Problem to work on:
Select and reproduce each line of the listing below that bears the string "pixels".

Record extracts:
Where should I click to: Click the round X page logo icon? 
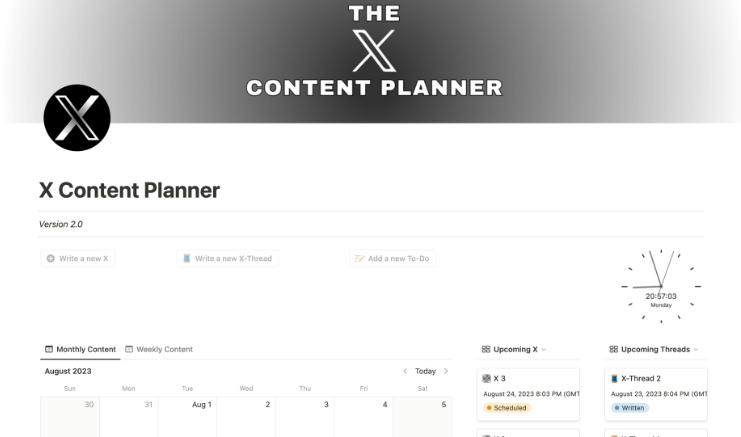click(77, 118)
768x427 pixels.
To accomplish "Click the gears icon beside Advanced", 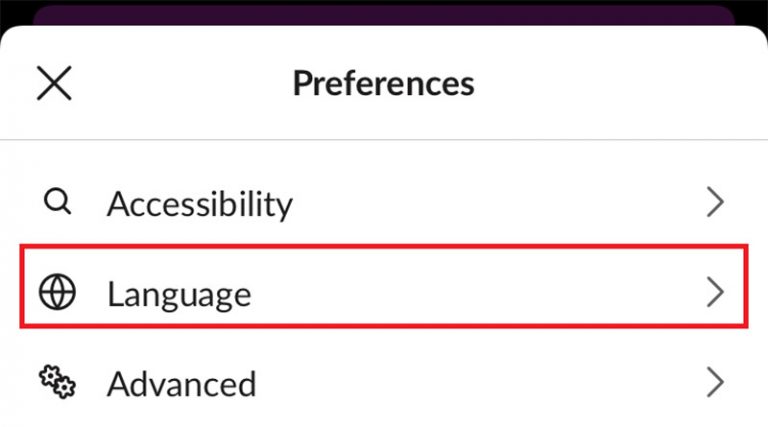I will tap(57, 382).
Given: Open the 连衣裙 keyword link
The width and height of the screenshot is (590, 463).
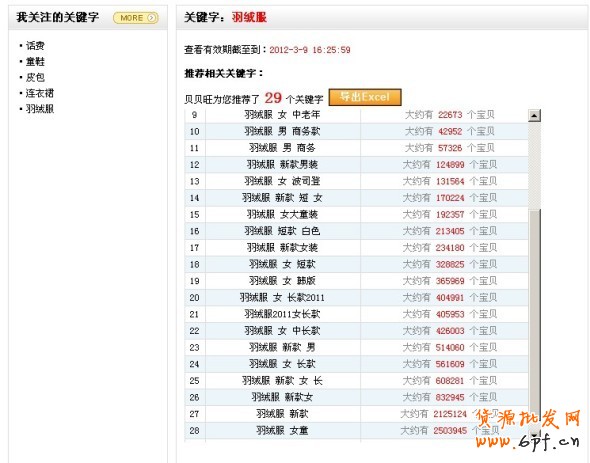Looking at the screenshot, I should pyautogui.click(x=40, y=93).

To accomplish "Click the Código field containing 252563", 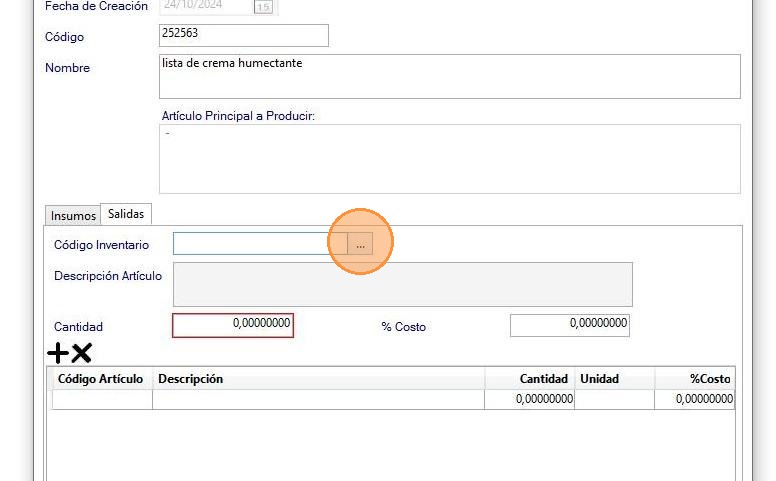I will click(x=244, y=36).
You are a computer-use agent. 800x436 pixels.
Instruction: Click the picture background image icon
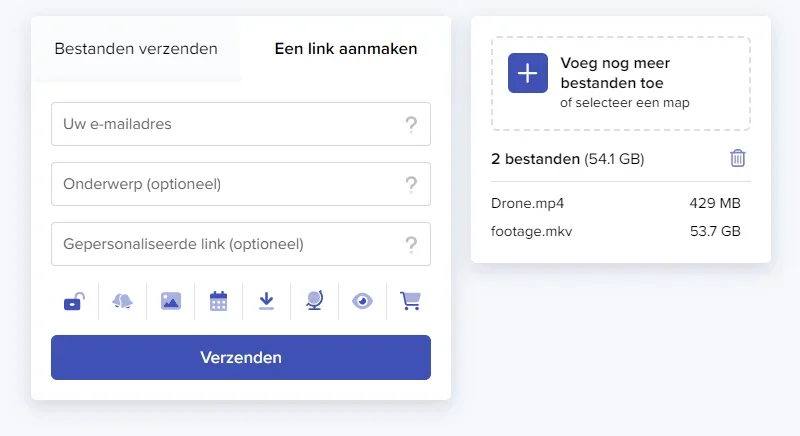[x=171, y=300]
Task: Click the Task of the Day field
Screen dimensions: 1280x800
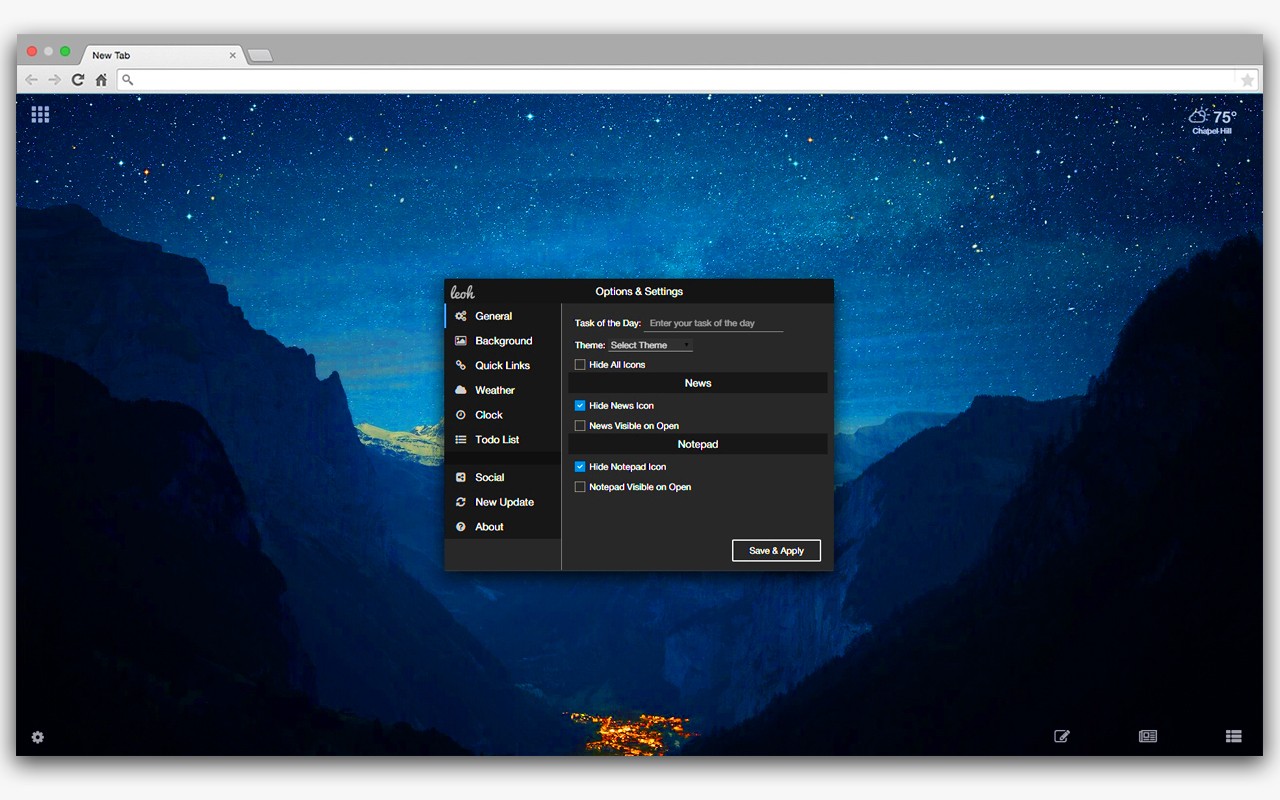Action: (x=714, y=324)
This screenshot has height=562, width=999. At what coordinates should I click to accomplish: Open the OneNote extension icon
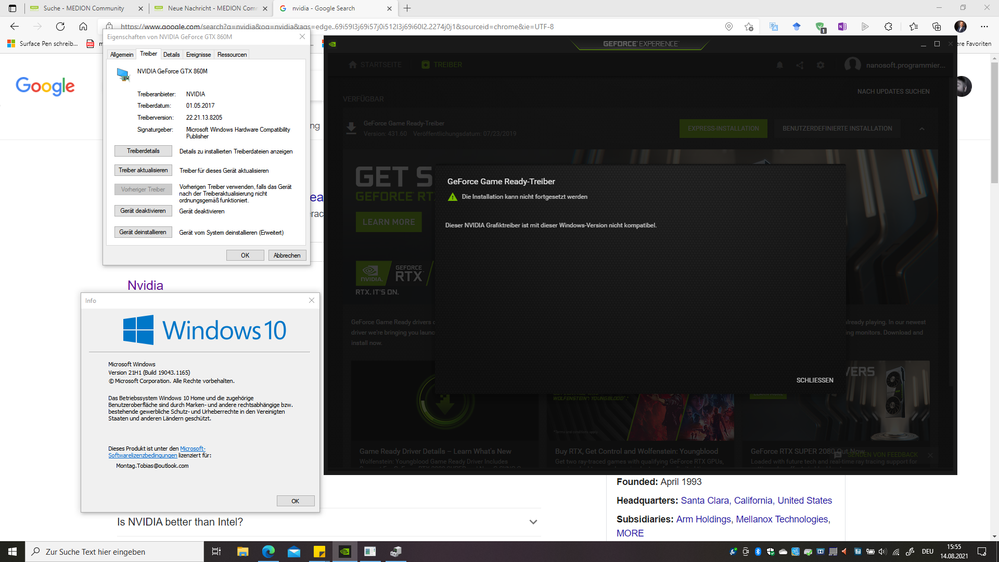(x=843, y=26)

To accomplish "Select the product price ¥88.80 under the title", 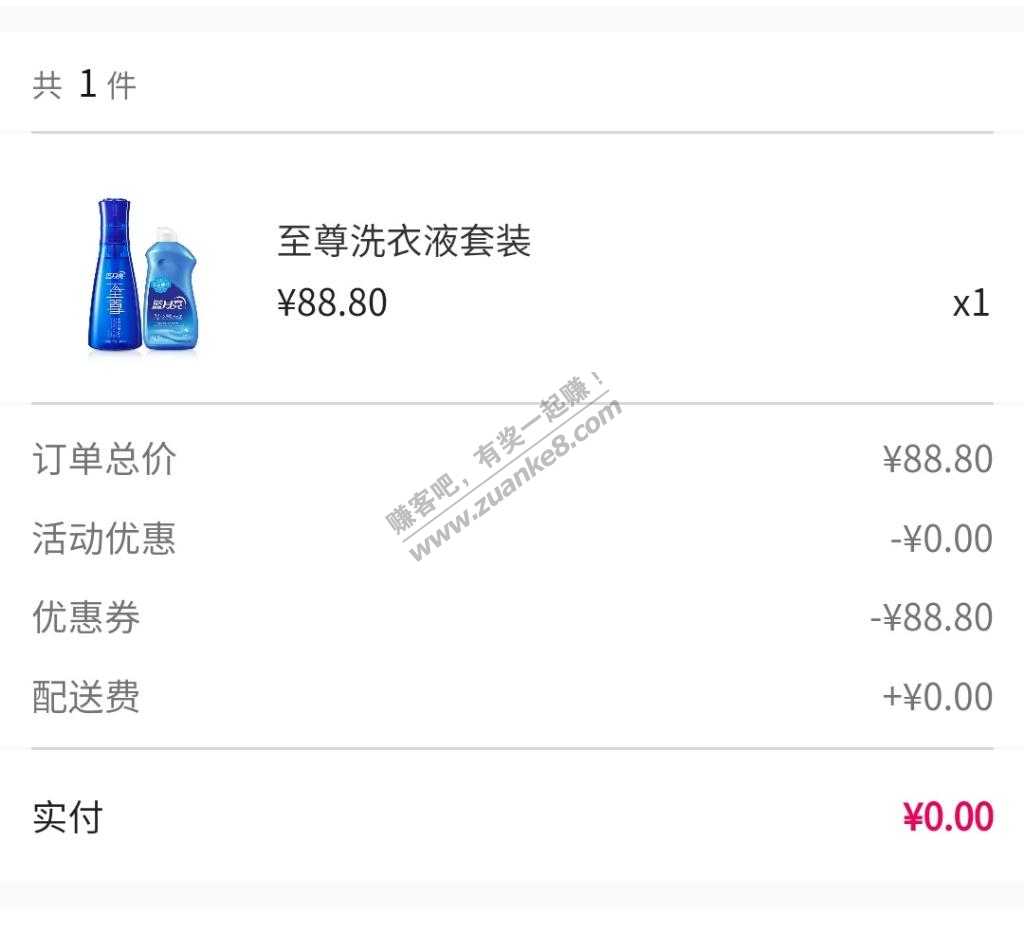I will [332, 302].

Result of the task:
768x427 pixels.
You are a computer-use agent. 800x436 pixels.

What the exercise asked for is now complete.